The incident in Ramallah in the occupied West Bank, where Abbas has his offices, underscored a rise in tension and violence between his Fatah movement and members of the rival Islamist group Hamas.
"A motorist tried to overtake the convoy of Mr Tayyeb Abel-Rahim, raising the suspicions of his bodyguards who shot at him," security forces spokesman Adnan Damiri said.
Asked if it was an accident or a deliberate threat, he said: "It is still under investigation."
The official news agency Wafa said the man was "driving fast in an erratic manner" and ignored frantic police warnings to stop. Bodyguards were forced to shoot at the wheels of the car "which resulted in the wounding of the motorist."
The father of the wounded man, contacted by Reuters at a Ramallah hospital, said it was an accident. He quoted what he said was an eyewitness as telling him his son's car was "not that close to the convoy."

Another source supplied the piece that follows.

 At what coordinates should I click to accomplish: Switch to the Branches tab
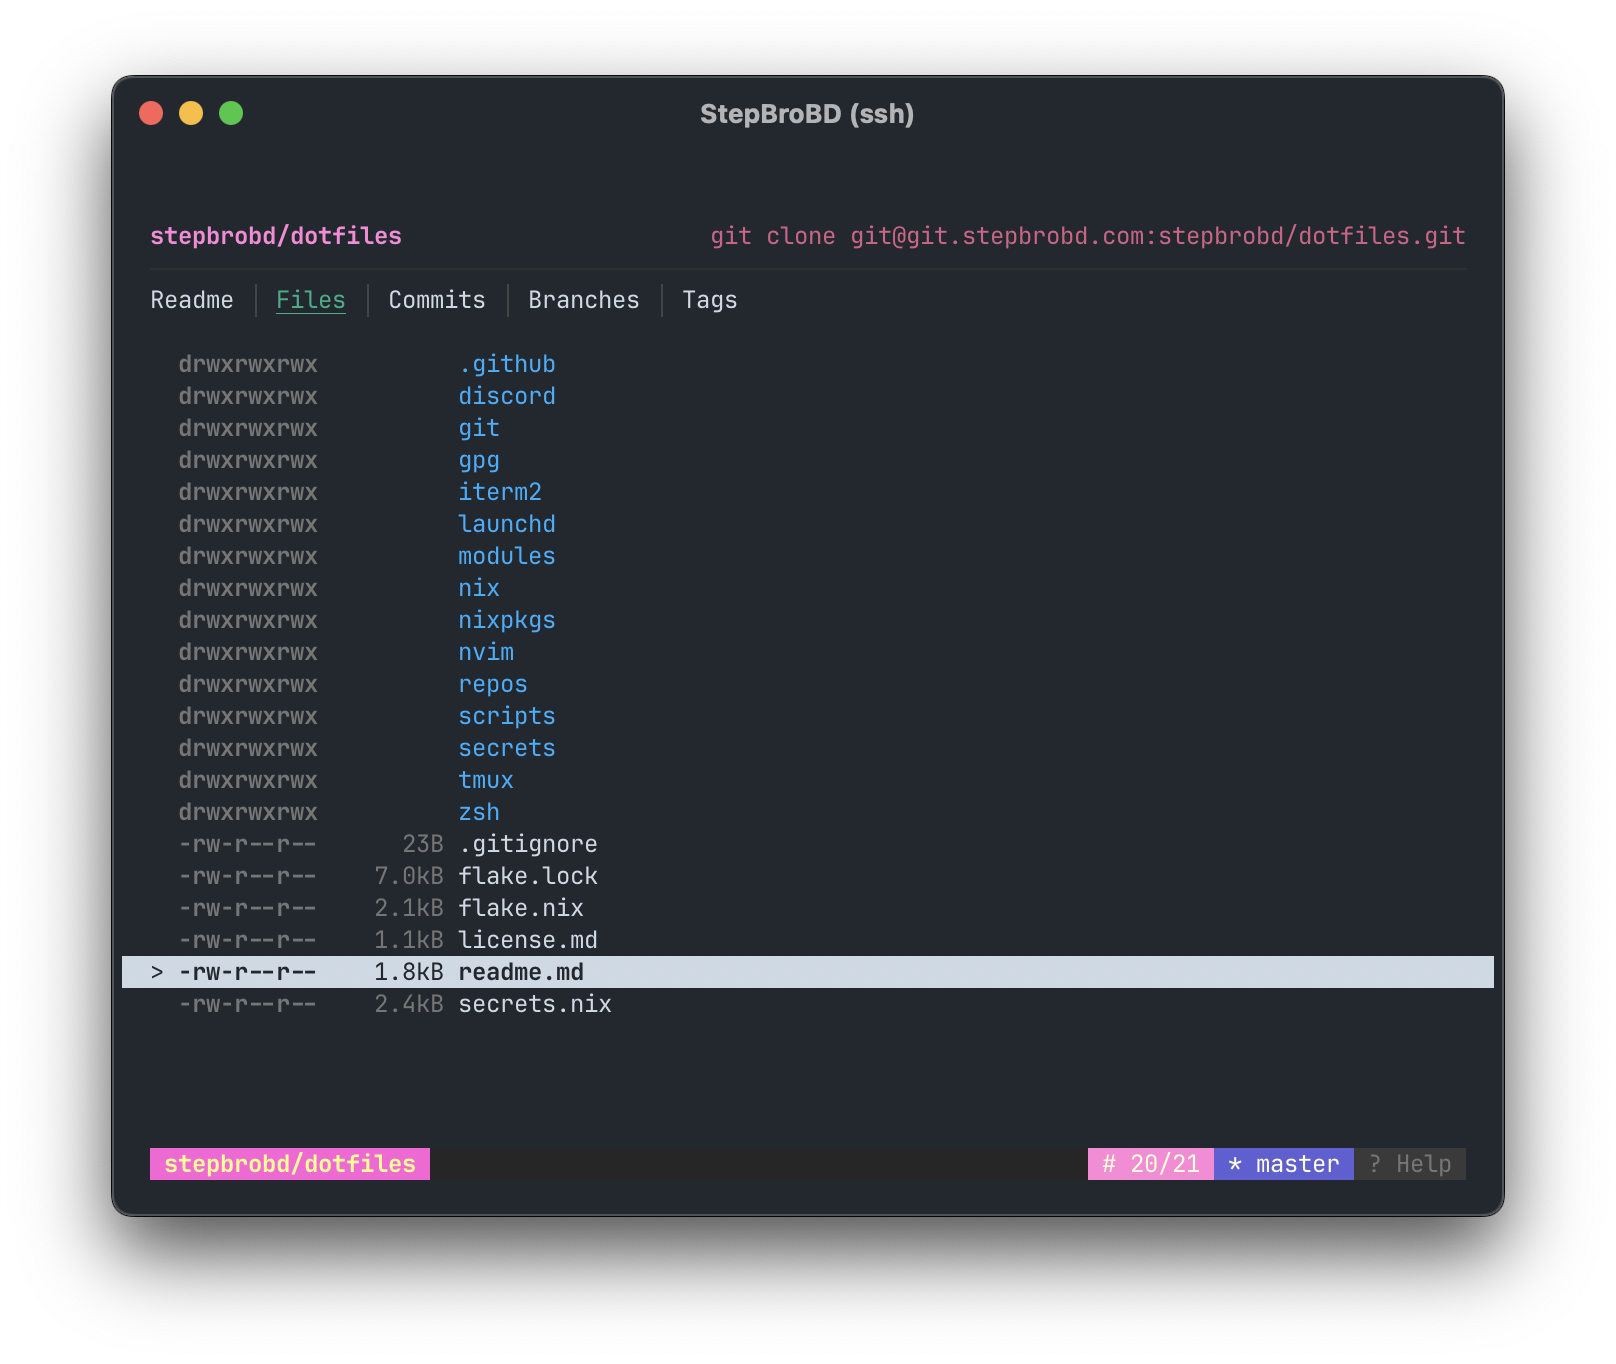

The 25-year-old driver, a supporter of Abbas's Fatah movement according to his father, was at the wheel of a 1984 Renault compact. The aide to Abbas was traveling in an official black Mercedes Benz followed by a back-up security vehicle. He was not injured.
Hospital sources said the driver was hit three times in the body but was out of danger following emergency surgery.
"His condition is now stable," a doctor said.
The Palestinian Authority security service is concerned about possible assassination attempts against top officials following clashes in May and June in which 9 people died.